Am morgigen Dienstag beginnt die Zeit nach Steffen Baumgart auch auf dem Trainingsplatz des HSV. Dann leitet Merlin Polzin seine erste Einheit als Interimscoach. Mal wieder.…

„Der HSV kriegt jeden klein“ - wer wird Baumgarts Nachfolger?
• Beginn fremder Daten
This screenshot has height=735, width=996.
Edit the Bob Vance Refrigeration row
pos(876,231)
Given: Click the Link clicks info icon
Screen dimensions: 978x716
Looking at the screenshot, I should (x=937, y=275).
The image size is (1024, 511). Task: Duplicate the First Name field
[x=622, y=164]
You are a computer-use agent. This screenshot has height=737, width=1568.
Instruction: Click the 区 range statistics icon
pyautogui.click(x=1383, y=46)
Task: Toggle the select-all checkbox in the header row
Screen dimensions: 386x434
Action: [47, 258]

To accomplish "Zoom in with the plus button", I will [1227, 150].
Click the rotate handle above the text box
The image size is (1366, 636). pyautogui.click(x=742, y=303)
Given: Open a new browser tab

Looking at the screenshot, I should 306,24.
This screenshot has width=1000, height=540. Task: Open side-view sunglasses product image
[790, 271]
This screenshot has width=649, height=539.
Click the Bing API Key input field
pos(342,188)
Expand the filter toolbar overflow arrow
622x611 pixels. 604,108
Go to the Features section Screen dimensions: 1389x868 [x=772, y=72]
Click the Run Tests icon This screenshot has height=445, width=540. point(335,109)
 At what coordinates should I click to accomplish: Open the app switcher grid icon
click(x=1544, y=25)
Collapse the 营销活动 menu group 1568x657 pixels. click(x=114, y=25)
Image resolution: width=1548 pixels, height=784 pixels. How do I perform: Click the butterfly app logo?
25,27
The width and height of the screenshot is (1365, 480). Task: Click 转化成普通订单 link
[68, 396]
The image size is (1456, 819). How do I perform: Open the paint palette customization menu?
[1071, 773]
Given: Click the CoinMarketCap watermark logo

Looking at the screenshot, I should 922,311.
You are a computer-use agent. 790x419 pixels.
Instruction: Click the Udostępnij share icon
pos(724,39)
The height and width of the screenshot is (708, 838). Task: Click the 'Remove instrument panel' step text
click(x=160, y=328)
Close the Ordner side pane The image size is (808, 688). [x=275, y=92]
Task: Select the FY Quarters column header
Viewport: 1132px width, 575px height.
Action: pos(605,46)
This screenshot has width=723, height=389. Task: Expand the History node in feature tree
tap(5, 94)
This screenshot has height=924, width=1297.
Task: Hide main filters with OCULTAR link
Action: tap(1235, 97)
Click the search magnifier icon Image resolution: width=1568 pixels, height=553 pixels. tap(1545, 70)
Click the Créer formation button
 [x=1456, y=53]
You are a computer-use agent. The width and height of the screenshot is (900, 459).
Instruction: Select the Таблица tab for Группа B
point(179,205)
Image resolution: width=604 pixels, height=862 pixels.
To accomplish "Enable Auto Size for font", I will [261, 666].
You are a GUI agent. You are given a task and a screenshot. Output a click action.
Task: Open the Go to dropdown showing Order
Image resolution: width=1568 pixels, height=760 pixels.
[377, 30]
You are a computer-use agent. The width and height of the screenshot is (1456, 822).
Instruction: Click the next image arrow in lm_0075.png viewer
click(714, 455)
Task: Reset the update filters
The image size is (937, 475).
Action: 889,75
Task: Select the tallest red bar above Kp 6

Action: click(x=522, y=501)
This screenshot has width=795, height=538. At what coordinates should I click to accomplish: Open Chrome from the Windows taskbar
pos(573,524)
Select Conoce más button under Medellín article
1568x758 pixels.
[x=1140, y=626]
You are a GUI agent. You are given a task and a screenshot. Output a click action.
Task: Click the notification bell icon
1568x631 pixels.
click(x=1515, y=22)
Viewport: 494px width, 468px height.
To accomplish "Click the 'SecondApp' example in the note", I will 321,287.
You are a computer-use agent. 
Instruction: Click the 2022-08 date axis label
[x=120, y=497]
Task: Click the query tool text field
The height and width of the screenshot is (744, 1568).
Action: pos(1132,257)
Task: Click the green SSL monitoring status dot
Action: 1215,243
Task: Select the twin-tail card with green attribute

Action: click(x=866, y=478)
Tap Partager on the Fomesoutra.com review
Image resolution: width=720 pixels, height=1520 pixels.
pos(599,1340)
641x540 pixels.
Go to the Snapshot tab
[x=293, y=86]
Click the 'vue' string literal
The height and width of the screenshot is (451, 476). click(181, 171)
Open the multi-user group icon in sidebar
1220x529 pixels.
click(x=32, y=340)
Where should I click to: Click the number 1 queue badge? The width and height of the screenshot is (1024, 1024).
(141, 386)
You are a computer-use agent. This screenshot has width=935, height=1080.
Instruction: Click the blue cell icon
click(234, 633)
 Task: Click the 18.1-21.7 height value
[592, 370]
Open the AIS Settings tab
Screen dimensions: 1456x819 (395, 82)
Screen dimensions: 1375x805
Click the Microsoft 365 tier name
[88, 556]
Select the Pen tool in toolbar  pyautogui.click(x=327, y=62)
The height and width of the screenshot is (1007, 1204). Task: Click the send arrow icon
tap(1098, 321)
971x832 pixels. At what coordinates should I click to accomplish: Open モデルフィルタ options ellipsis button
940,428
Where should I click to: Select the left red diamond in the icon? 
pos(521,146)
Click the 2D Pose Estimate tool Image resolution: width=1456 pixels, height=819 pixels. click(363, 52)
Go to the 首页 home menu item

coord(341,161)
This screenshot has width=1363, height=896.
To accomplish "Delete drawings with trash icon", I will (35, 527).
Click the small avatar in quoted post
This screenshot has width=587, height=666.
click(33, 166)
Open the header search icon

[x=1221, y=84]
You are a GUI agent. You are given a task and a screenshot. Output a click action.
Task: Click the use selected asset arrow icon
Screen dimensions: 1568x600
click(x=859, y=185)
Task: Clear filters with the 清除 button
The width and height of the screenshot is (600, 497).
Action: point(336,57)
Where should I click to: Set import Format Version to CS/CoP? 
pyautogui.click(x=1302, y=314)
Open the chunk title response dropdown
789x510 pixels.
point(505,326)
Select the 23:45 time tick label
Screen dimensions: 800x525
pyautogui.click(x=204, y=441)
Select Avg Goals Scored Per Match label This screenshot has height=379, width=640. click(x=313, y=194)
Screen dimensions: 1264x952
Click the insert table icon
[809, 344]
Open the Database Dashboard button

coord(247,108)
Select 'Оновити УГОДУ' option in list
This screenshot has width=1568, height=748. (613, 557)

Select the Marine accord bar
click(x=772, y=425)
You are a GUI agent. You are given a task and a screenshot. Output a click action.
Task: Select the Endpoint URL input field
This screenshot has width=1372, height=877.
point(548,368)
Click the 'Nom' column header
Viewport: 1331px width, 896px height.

Am morgigen Dienstag beginnt die Zeit nach Steffen Baumgart auch auf dem Trainingsplatz des HSV. Dann leitet Merlin Polzin seine erste Einheit als Interimscoach. Mal wieder. Denn Polzin war schon unter Daniel Thioune und Tim Walter Cotrainer und leitete nach dem Aus von Tim Walter interimistisch die Mannschaft. „Wir haben hier ein großes Trainertalent“, sagte der damalige Sportchef Jonas Boldt im Februar über Polzin, als der 34-Jährige nach der Trennung von Tim Walter. Was folgte war ein 2:2 bei Hansa Rostock und die Verpflichtung von Steffen Baumgart. Eine Verpflichtung, die lange gefordert worden war vom verschiedenen Verantwortungsträgern im Klub. Bildt selbst zählte nicht zu Baumgarts Befürwortern, sondern sah diesen eher kritisch. So kritisch, dass er Baumgart auch nach dem Ende der Vorsaison wieder gehen lassen wollte. Im Ergebnis war es dann aber Boldt, der gehen musste.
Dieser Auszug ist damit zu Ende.